Recent studies focused on the association between non-H. pylori Helicobacter species (NHPH) and human gastrointestinal diseases, including Crohn’s disease, hepatobiliary disease, and gastritis [68,69,70]. Entero-hepatic Helicobacteraceae were detected by PCR sequencing in 59% of fecal samples from children with Crohn’s disease, compared to 9% in healthy controls [69]. Nonetheless, among 160 Chinese patients with inflammatory bowel disease (10%) and 80 controls (6.3%), there was no difference in the detection rate of Helicobacter spp. in intestinal specimens [70]. The role of gut microbiota in humans, with focus on the interaction between H. pylori and IBD, should be investigated in the future. Nagalingam et al. reported that H. hepaticus triggered colonic inflammation only in conventional raised IL-10−/− C57BL/6 mice, but not in germ-free mice [71], implying that conventional microbiota are essential for H. hepaticus-induced colonic inflammation. Moreover, H. hepaticus infection altered the structure of intestinal microbiota even with prior antibiotic treatment.
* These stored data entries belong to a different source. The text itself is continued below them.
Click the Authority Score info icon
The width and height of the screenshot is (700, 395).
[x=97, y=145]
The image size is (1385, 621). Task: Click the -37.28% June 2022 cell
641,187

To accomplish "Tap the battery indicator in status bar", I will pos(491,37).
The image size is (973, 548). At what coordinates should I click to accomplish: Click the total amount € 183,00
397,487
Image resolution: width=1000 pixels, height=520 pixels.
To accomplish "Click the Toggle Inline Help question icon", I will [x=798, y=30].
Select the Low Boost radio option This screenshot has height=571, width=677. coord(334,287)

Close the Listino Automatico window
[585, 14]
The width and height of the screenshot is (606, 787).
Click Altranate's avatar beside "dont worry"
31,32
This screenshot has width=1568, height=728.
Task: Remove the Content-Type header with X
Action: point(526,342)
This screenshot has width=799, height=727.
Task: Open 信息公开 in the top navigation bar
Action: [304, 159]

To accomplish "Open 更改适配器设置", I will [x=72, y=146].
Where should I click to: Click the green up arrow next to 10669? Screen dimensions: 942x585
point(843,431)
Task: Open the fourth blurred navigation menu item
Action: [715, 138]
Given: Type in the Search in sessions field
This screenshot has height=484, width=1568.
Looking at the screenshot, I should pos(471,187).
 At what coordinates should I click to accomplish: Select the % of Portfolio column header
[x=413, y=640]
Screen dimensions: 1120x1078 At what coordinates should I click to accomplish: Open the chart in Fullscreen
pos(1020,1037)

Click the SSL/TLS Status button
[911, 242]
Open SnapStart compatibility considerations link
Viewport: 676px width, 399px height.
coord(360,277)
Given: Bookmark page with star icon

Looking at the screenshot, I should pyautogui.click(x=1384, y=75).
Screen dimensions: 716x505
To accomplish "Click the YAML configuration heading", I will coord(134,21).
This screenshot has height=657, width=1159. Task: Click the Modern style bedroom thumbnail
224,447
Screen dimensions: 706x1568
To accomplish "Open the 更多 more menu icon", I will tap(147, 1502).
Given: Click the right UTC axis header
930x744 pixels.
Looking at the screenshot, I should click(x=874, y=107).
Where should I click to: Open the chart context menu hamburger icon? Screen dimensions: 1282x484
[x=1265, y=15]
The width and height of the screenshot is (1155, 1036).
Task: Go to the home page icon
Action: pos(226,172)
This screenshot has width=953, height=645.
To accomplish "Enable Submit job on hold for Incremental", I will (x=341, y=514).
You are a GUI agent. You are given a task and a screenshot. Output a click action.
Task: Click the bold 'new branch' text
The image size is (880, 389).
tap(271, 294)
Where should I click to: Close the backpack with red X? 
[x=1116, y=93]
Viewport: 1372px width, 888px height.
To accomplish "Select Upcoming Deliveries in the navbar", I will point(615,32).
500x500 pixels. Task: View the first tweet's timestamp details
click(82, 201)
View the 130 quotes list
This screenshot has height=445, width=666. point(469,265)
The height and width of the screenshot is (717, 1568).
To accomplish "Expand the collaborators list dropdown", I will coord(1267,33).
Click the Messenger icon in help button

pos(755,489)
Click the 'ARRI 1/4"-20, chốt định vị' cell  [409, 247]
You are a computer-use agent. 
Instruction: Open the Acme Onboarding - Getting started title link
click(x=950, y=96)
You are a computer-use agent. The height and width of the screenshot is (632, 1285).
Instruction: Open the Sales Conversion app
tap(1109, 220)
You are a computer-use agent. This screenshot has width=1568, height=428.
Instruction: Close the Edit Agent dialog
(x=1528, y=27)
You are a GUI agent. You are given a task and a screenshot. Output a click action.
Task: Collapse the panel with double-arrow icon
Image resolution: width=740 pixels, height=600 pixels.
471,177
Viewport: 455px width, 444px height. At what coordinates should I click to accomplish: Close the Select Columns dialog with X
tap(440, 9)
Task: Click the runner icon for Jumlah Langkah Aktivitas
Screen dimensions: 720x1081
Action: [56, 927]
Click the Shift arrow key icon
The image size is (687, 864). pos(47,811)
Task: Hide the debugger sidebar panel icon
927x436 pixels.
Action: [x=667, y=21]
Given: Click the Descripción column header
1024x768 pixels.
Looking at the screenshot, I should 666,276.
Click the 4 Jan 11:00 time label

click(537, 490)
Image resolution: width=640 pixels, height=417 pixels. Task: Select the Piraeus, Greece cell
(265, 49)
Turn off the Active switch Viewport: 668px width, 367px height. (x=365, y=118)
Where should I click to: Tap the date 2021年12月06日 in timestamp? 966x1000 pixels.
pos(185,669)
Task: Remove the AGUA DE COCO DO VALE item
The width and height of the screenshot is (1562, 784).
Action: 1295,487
Interestingly, Yang et al. demonstrated that H. hepaticus-induced colonic inflammation was different in the IL-10−/− C57BL/6 mice obtained from two facilities. They further revealed different susceptibilities of H. hepaticus-induced colonic inflammation that originated from distinct microbiota among the groups. Further studies are therefore warranted in order to compare the discrepancy in microbiota structure between pre- and post-H. pylori eradication, and to investigate the structure susceptible to IBD development after H. pylori eradication.

9. Metabolic Interaction of H. pylori and Gut Microbiota

Although numerous studies suggest that gastric and colonic microbiota communities are changed after H. pylori infection [12,47,50], only one animal study has shown that H. pylori alters gut microbiota, with simultaneous changes in carbohydrate and amino acid metabolisms [12]. Recently, Khosravi et al. demonstrated that H. pylori-infected specific pathogen-free (SPF) mice had elevated levels of leptin, insulin, and peptide YY metabolites. Nonetheless, their growth curves remained inconclusive. Interestingly, germ-free mice with H. pylori infection also have increased levels of ghrelin and peptide YY, but with concomitant weight loss and malnutrition [72]. Experience has shown that H. pylori infection alters the composition of fecal Bifidobacterium/E. coli in children, which, in turn, is improved by ingesting probiotics-containing yogurt [73]. Lastly, the eradication of H. pylori increases the growth in weight and height among children, together with increased serum acylated ghrelin level [32]. These findings suggest that H. pylori infection alters host metabolism and that commensal microbiota can attenuate the growth delay caused by H. pylori. The detailed mechanisms of metabolic interaction between H. pylori and gut microbiota in hosts warrant more studies.

10. Conclusions

Both H. pylori and gut microbiota regulate the host metabolism. Some clinical observations and animal studies support the relationship of H. pylori infection and dysbiosis of gut microbiota to metabolic disorders like insulin resistance and diabetes [24,25,26]. However, how H. pylori and gut microbiota interact with each other to regulate the host metabolism remains unknown. Further studies are warranted to identify the H. pylori–microbiota–host metabolism axis and to test if the eradication of H. pylori or the modification of gut microbiota can control or treat human metabolic disorders.